> **PROBLEM DETAILS**
Begin at the line that holds "1241x647 pixels. Task: Select" and retype every line through the end of the material, both included. Leave out the pictures.
▼
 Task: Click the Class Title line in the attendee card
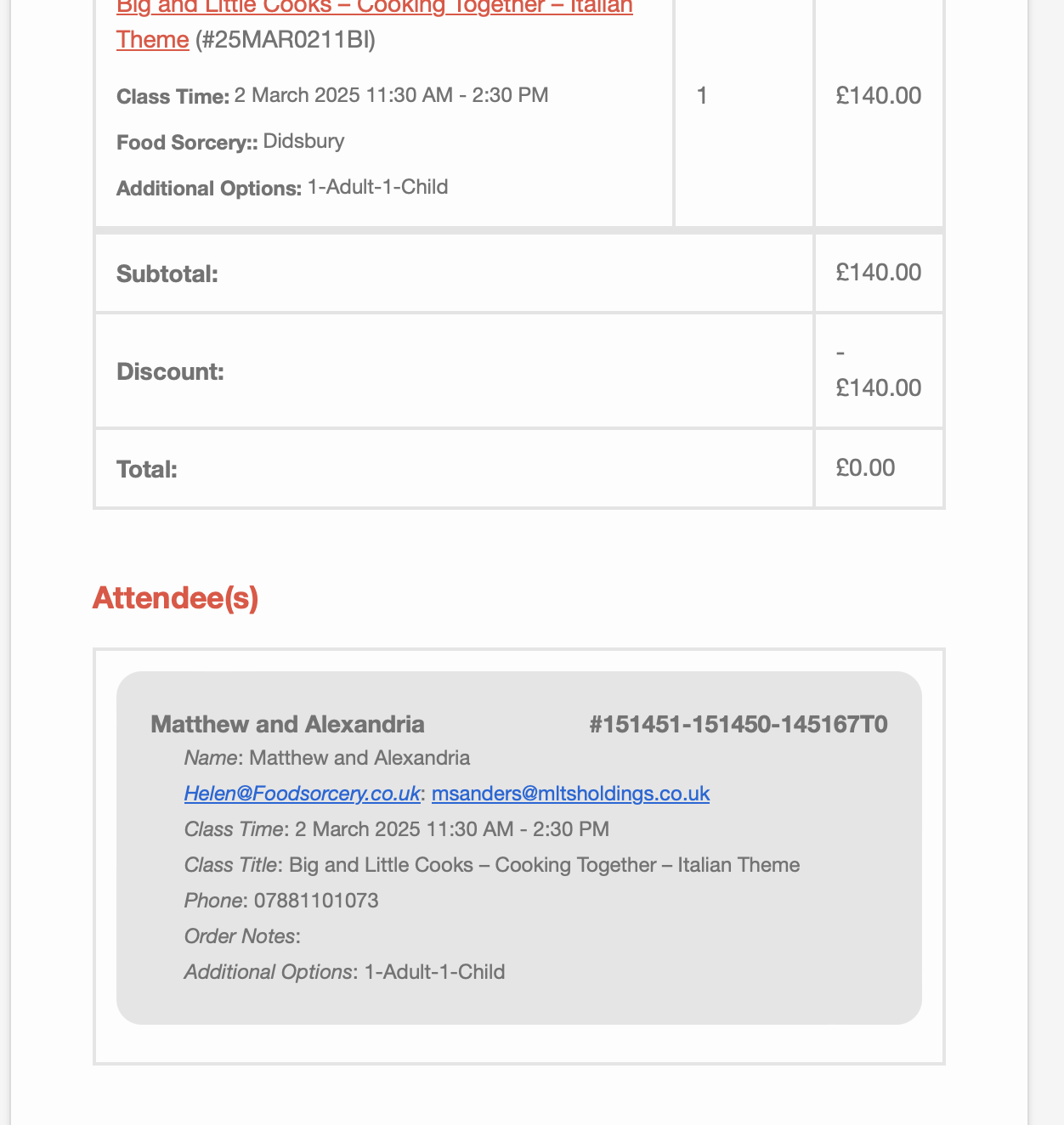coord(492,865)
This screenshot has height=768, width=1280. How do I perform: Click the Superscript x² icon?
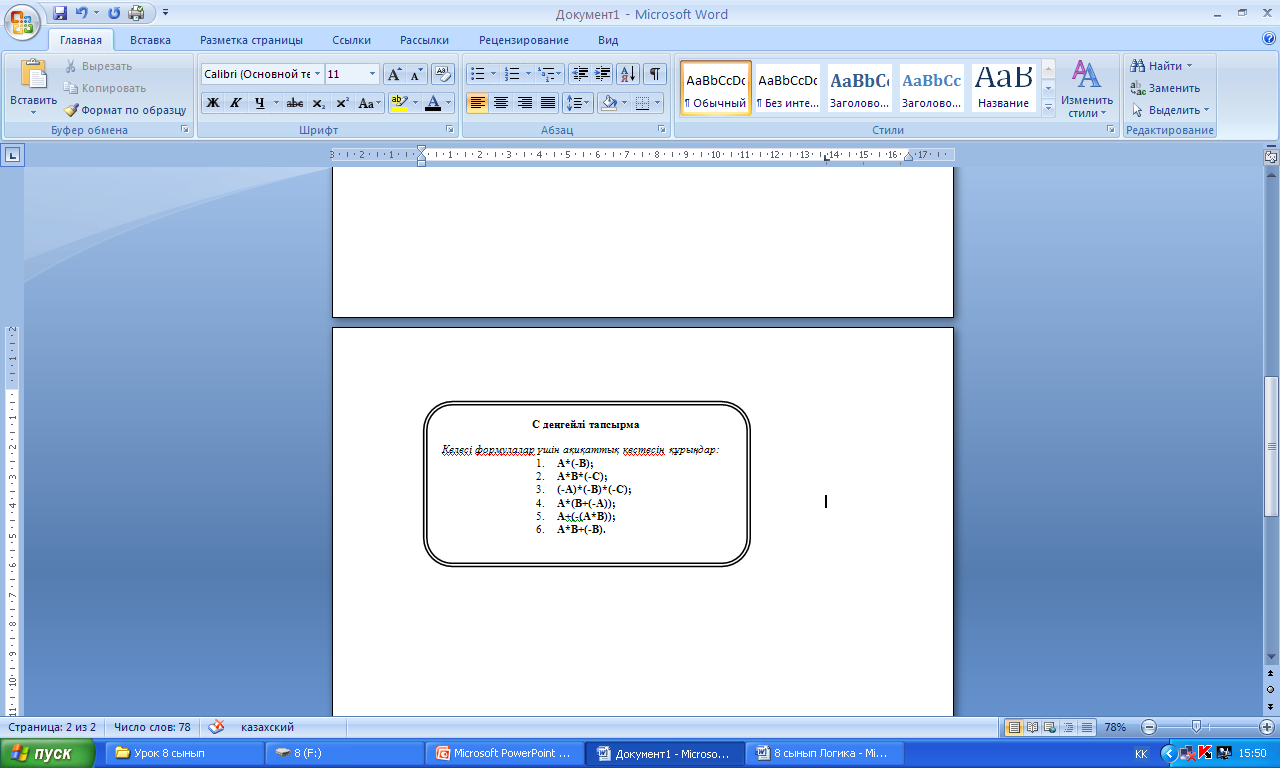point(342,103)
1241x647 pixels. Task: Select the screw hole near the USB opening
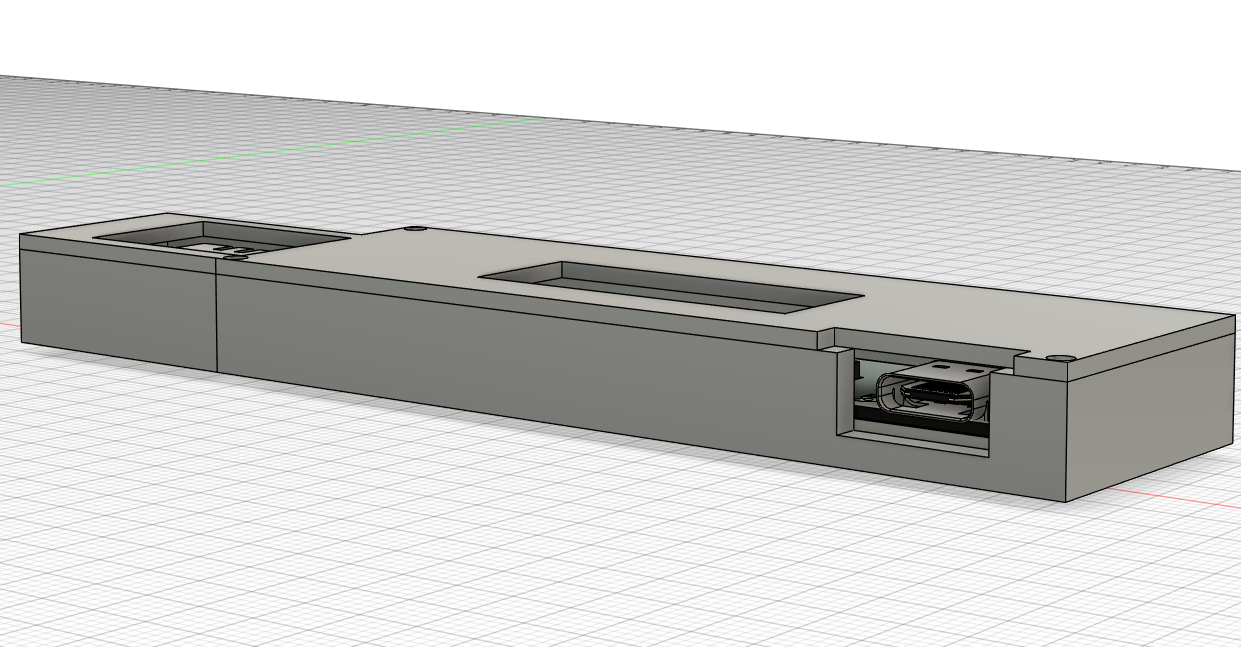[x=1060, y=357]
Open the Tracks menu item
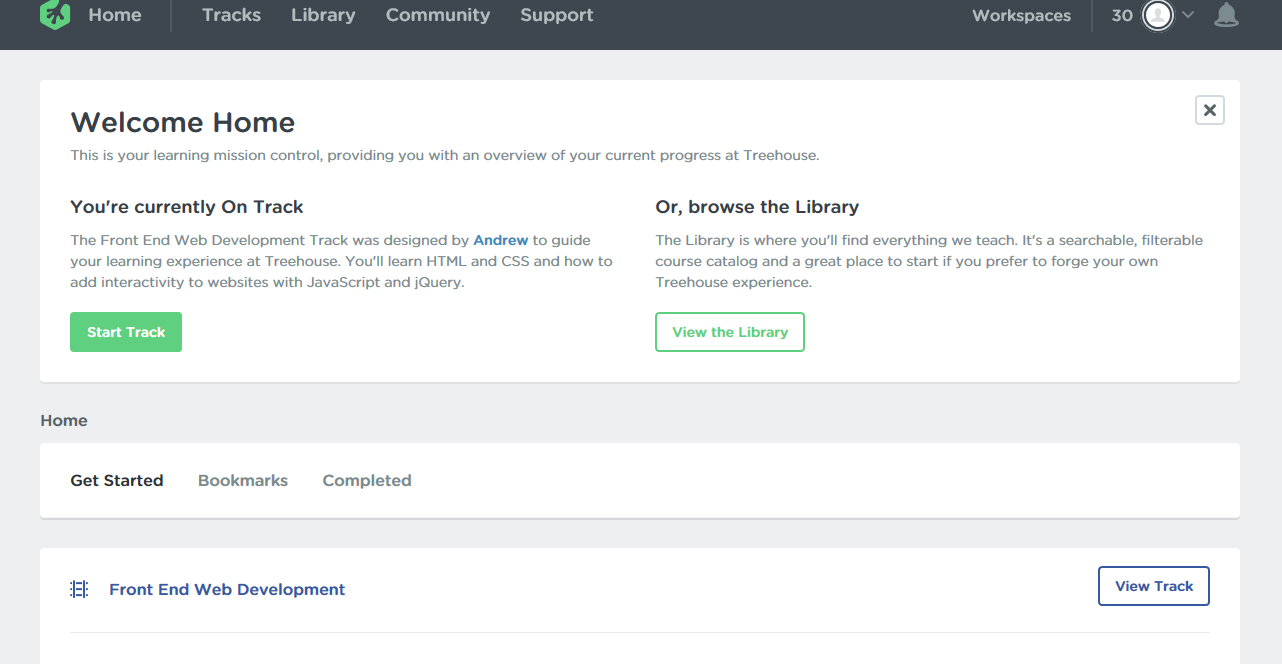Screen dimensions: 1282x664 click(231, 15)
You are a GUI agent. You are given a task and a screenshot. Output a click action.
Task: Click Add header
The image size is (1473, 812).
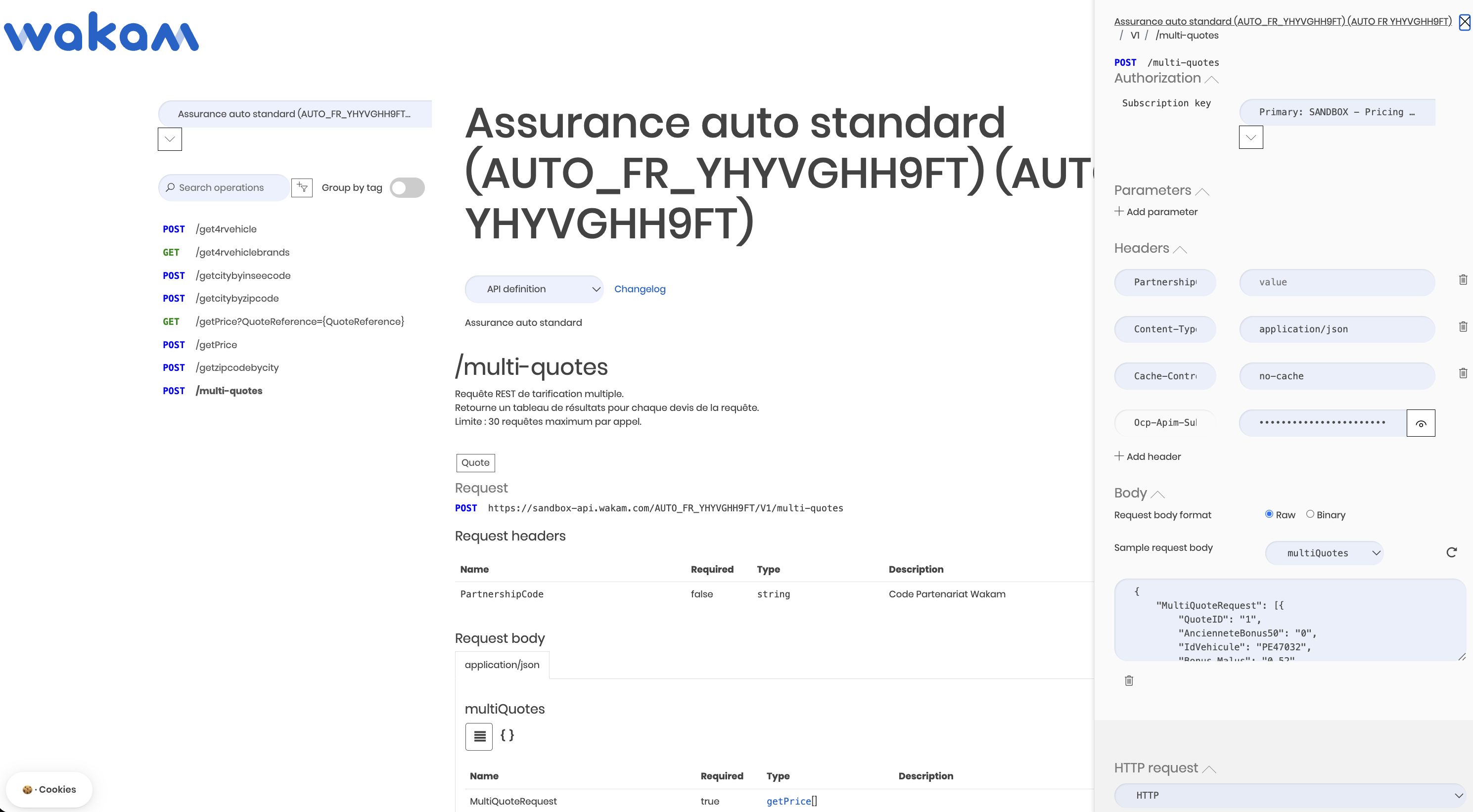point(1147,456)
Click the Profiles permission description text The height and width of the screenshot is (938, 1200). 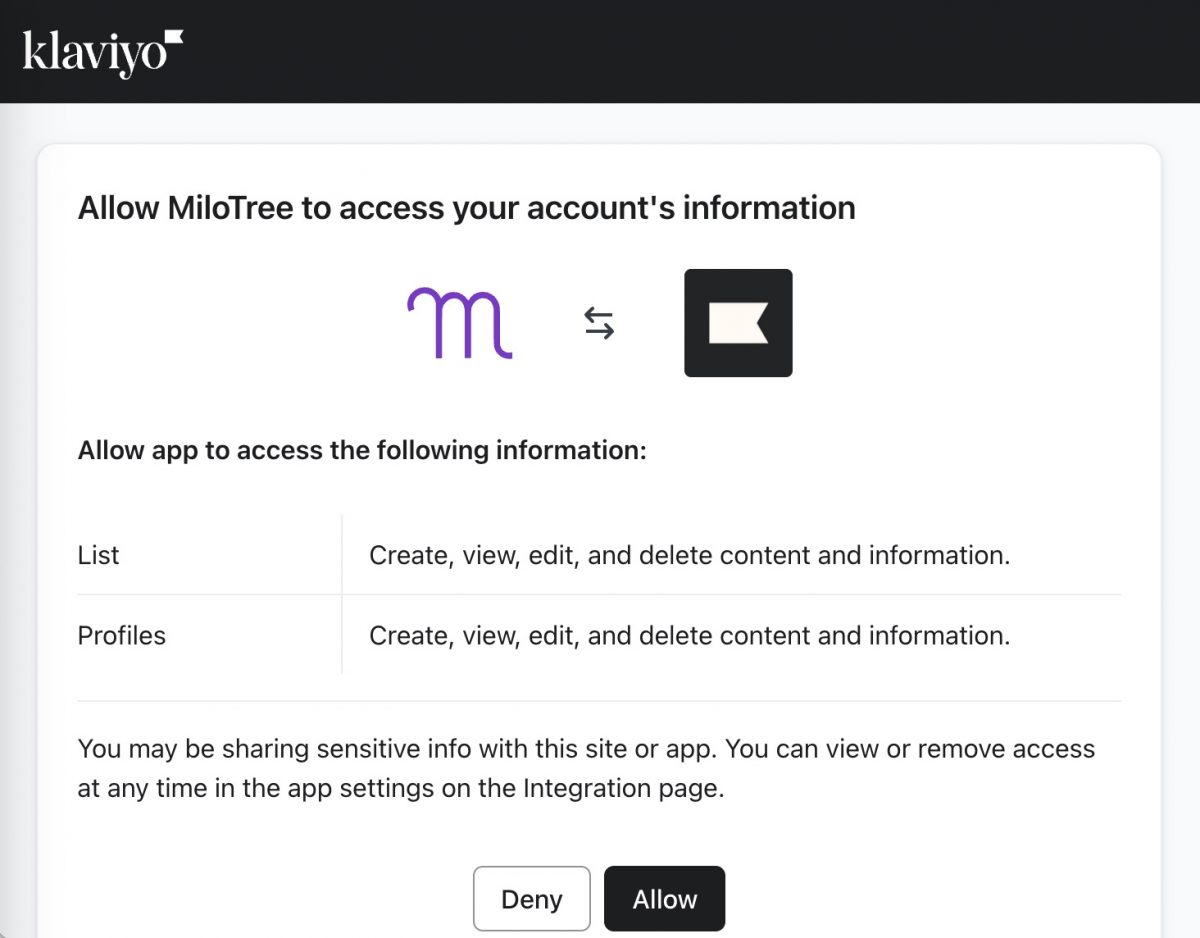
▲
> **FINISHED TASK**
1241x647 pixels. Task: Select the screw hole near the USB opening
[x=1060, y=357]
Open the Tracks menu item
Screen dimensions: 1282x664 click(231, 15)
You are a GUI agent. You are given a task and a screenshot. Output a click action.
Task: Click Add header
The image size is (1473, 812).
point(1147,456)
Click the Profiles permission description text The height and width of the screenshot is (938, 1200). 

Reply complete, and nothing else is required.